THERESA May will today claim that scrapping Trident would be a "reckless gamble" likely to embolden the UK's enemies ahead of a key vote on renewal of the nuclear deterrent.

The Prime Minister, in her first Commons statement since replacing David Cameron, will attack the "misplaced idealism" of those who would abandon what she described as the "ultimate safeguard". A Government motion in favour of commissioning four new nuclear-armed submarines is expected to win support of a majority of MPs tonight.

The vote is likely to expose bitter divisions within Labour, with under-fire leader Jeremy Corbyn expected to oppose the motion but more than half of his MPs predicted to offer backing to the Government.

Read more: Trident challenge for Theresa May as support for renewal falls

Labour's shadow foreign and defence secretaries yesterday issuing a desperate call for abstentions, claiming the vote had been orchestrated by the Tories solely to "sow further divisions" within the opposition.

Tom Watson, the party's deputy leader, rejected the call, saying there is a "duty to take a position" while leadership challenger Owen Smith said he would back renewal, with Labour MPs to be offered a free vote.

HeraldScotland: A Trident Ii, Or D-5 Missile, being launched

Ms May, who will open the debate, will warn that "the nuclear threat has not gone away, if anything, it has increased". She is expected to add: "It is impossible to say for certain that no extreme threats will emerge in the next 30 or 40 years to threaten our security and way of life. And it would be a gross irresponsibility to lose the ability to meet such threats by discarding the ultimate insurance against those risks in the future.

"Once nuclear weapons have been given up it is almost impossible to get them back – and the process of creating a new deterrent may take decades.

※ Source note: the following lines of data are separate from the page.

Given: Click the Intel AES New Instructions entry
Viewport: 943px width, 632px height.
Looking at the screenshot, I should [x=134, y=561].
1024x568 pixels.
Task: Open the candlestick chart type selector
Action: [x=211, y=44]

Read more: Trident challenge for Theresa May as support for renewal falls

"We cannot compromise on our national security. We cannot outsource the grave responsibility we shoulder for keeping our people safe. And we cannot abandon our ultimate safeguard out of misplaced idealism. That would be a reckless gamble: a gamble that would enfeeble our allies and embolden our enemies. A gamble with the safety and security of families in Britain that we must never be prepared to take."

The SNP's 54 MPs will vote against Trident renewal, Nicola Sturgeon confirmed, as she launched an attack on the timing of the vote. The First Minister said: "We are in a period of huge uncertainty where the principal party of opposition is in chaos, the party of Government has been in chaos for the last few weeks. There hasn't been the opportunity to focus properly on the massive issues that are involved with a decision about Trident.

"It's wrong to have this decision as a way of playing games with the chaos in the opposition, which is what I think the Tories are trying to do."